Mas ela acredita que o crescente ceticismo do público em relação à tecnologia lhe deu uma oportunidade para uma abordagem mais dura.
"Nos últimos cinco anos, alguns dos lados mais sombrios das tecnologias digitais se tornaram visíveis", disse ela em uma longa entrevista.
Portanto, Vestager, ex-legisladora dinamarquesa de 51 anos, está aumentando sua aposta. Ela assinou um raro segundo mandato de cinco anos como chefe da divisão antitruste da Comissão Europeia e ampliou sua responsabilidade, assumindo a política digital em todo o bloco de 28 países.

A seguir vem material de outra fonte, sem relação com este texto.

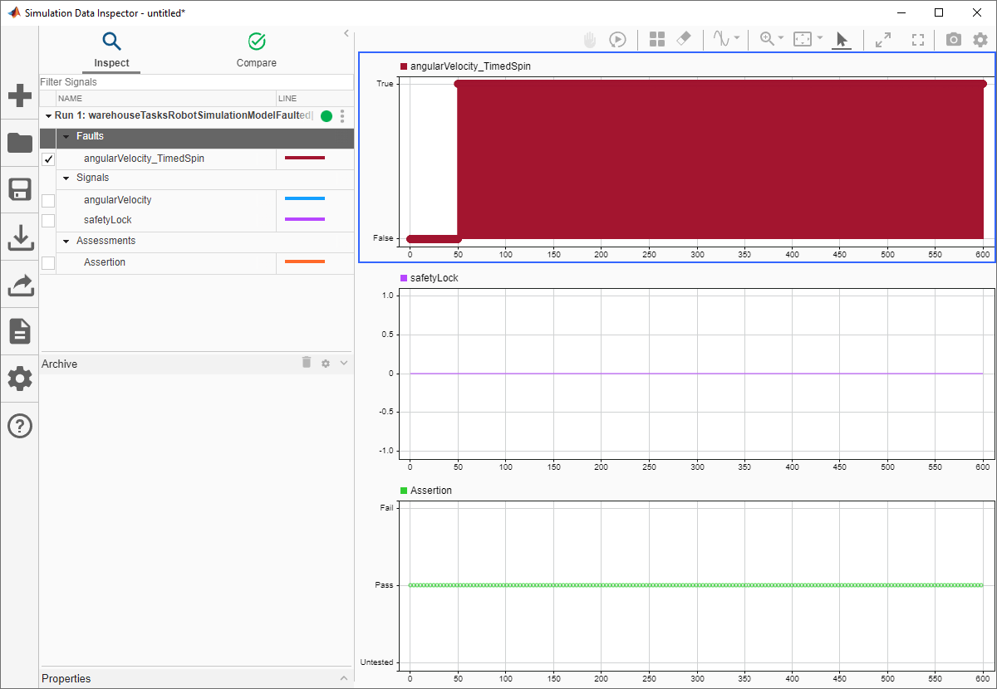The height and width of the screenshot is (689, 997).
Task: Delete archive using the trash button
Action: [x=307, y=363]
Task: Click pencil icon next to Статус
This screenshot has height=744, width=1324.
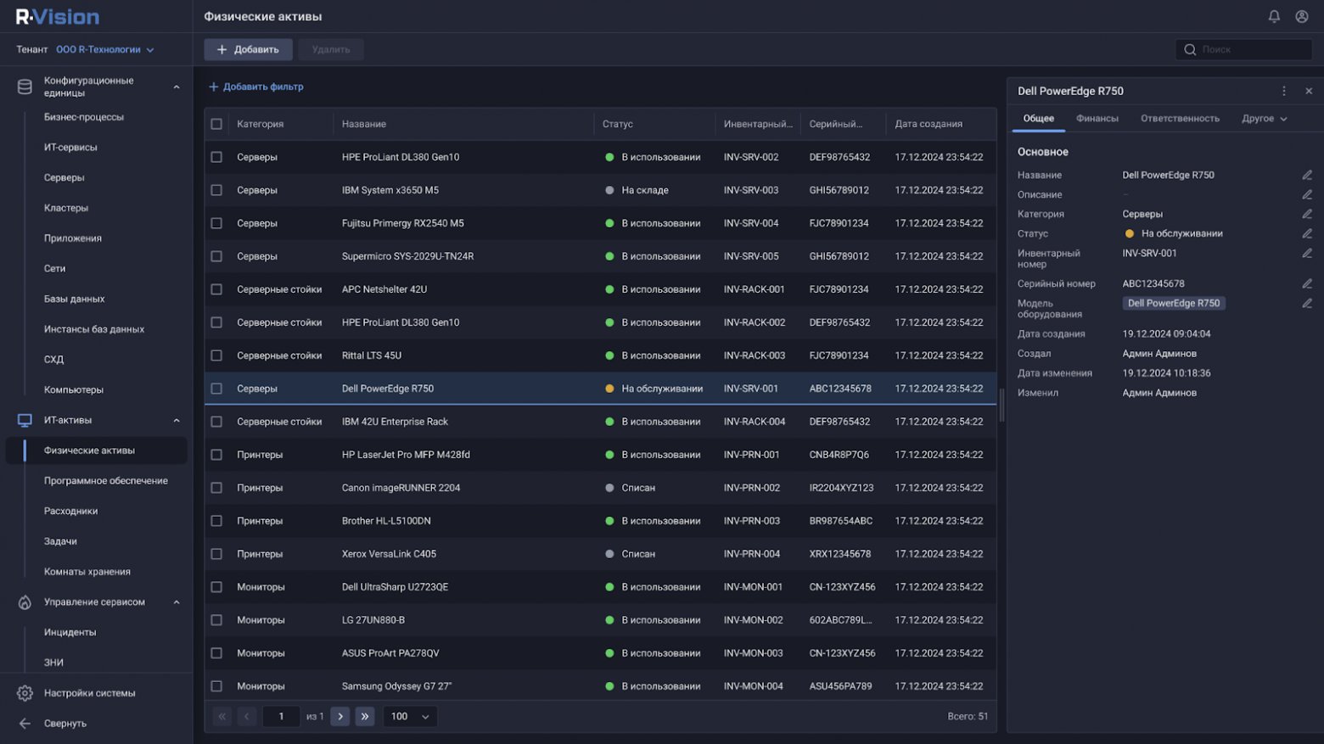Action: (x=1307, y=233)
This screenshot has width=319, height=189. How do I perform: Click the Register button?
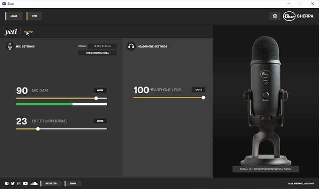click(x=51, y=183)
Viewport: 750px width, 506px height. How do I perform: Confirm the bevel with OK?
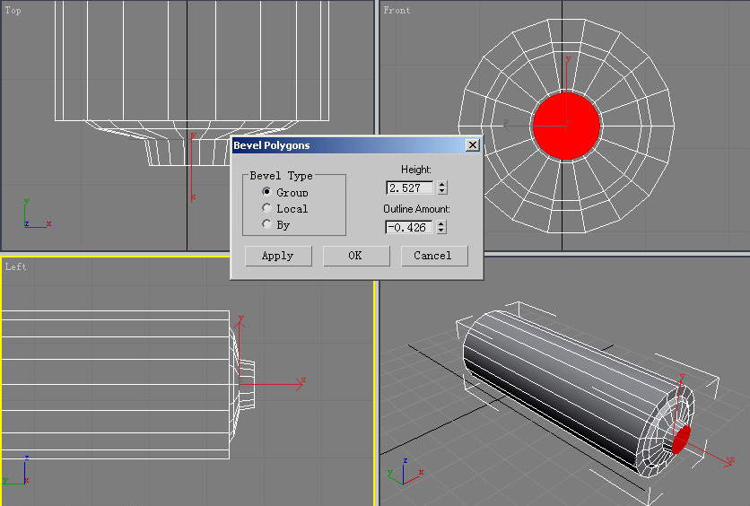click(x=355, y=256)
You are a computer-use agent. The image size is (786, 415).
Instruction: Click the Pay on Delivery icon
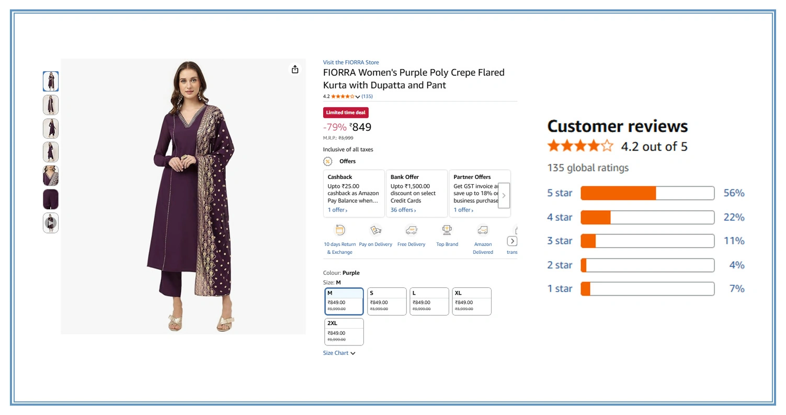click(375, 230)
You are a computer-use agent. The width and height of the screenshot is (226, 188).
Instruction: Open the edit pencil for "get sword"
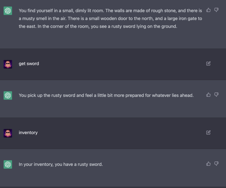coord(208,64)
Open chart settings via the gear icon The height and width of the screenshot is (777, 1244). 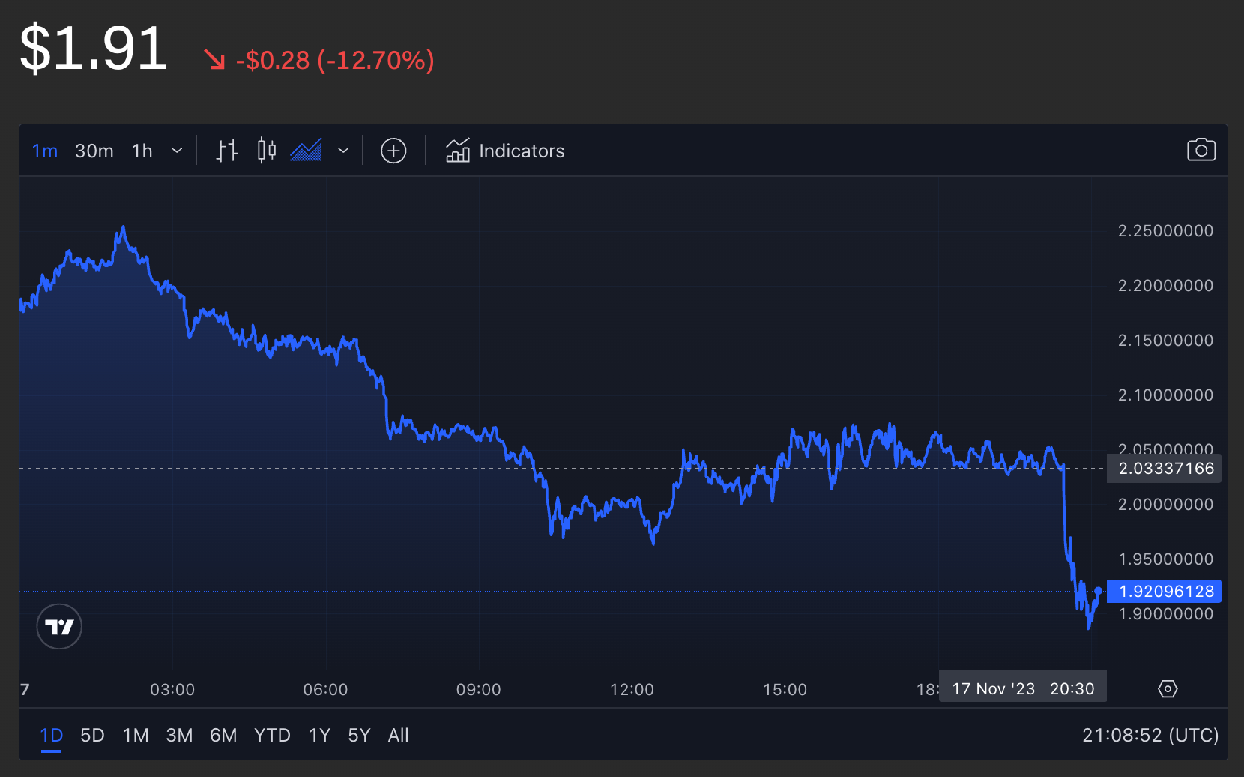[1168, 688]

Com o novo poder, ela delineou uma agenda que tem os gigantes da tecnologia como alvo direto. Está ponderando se deve remover algumas proteções que eximem grandes plataformas da internet da responsabilidade pelo conteúdo postado pelos usuários. E também trabalha em políticas para fazer com que as empresas paguem mais impostos na Europa, além de investigar como as empresas usam dados para afastar a concorrência.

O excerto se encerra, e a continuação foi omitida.